My salami misti was topped with Milano and fennel salami, pepperoni and smoked prosciutto, roasted peppers and caramelised onion. The style of service was neat – a long, flat board with a circular pizza cutter so that perfectly-sized slices could be cut. But the toppings were on the parsimonious side, rather than generous – c’mon guys, the Italians invented La Dolce Vita, don’t hold back. The base was crisp and light, the toppings well-matched, with sweet, savoury, salty and a gentle acid dancing on the tongue like Ola Jordan doing the Charleston. If the star ingredients had been given top billing, it would have made a greater impression.

Desserts were a collection of Italian staples, with the addition of an enterprising Melting Eton Mess, comprising a chocolate tower filled with strawberries, cream and meringue, then melted with a hot berry coulis.

Shrewsbury has a number of Italian options for local diners.
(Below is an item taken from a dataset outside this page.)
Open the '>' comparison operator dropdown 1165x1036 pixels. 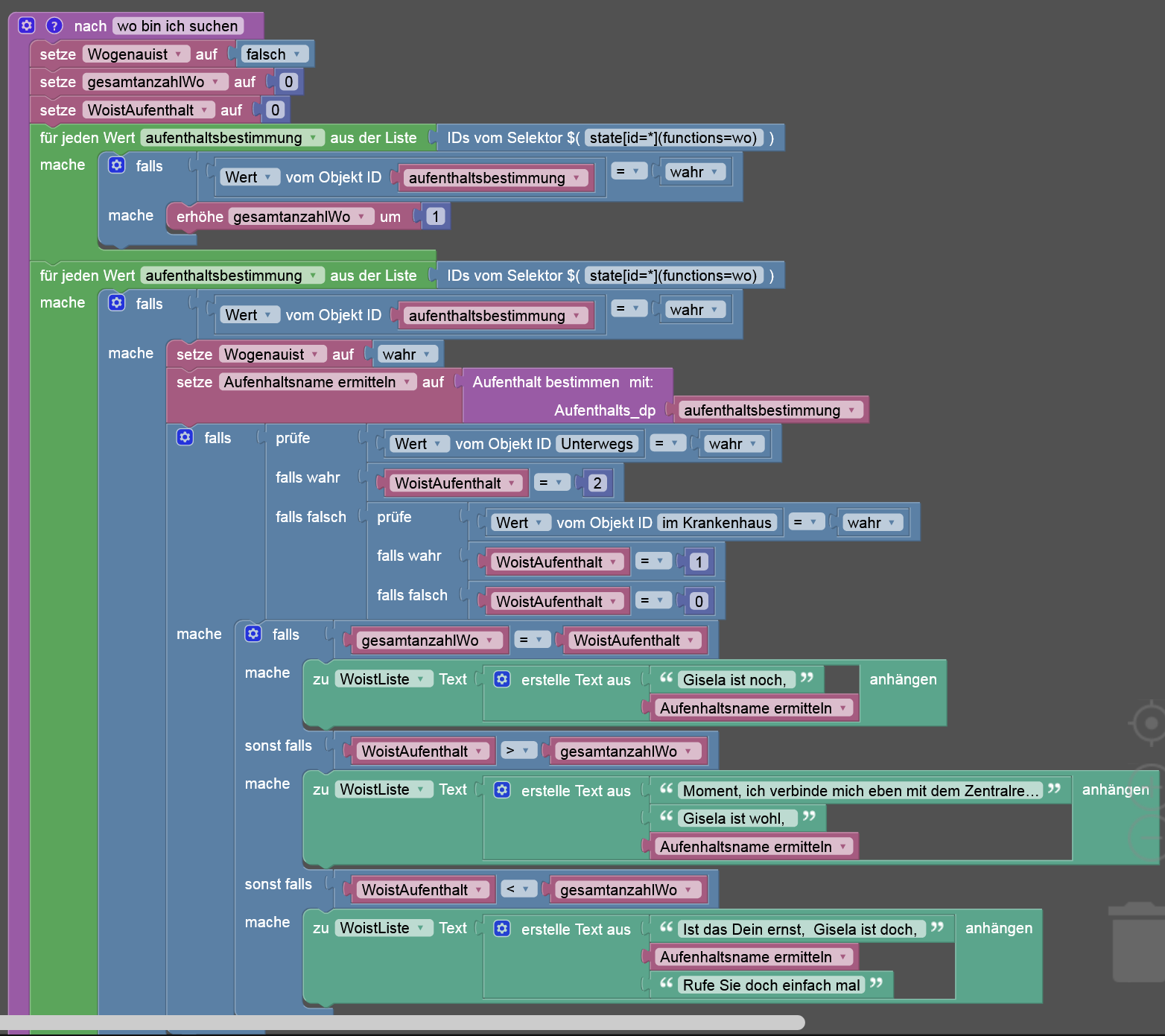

Carluccio’s is slicker than Elvis Presley’s hair. Good staff, an on-message menu and a light and airy dining room make it a perennial favourite. Zizzi does a pretty good job too, catering to a similar crowd to ASK. And then there are the independents: three or four family-run businesses vie for custom by offering something different and slightly more authentic than the chains can muster. Against that backdrop, ASK is in the chasing pack, rather than leading.

The quality it lacks is love. All of the ingredients are there – a few decent ingredients, a pleasant dining room, a prime location and everybody’s favourite mains – who doesn’t love pizza, pasta and risotto? There’s a decent drinks menu with craft lemonade and raspberry still lemonade, a 100 per cent Italian wine list and the usual collection of beers, cocktails and spirits. Hell, they even serve Messina Bira, Sicily’s most famous beer.

But there was no front of house presence from the three staff on duty. It felt oddly impersonal and a little cold. And in a restaurant serving food from one of the world’s great dining nations, that shouldn’t happen.

The food – burrata aside – lacked inspiration and was unmemorable. And the service was inattentive and generally poor. Not bothering to clear tables, offer more drinks or present a bill is bad form. When it comes to good service, you shouldn’t have to ASK.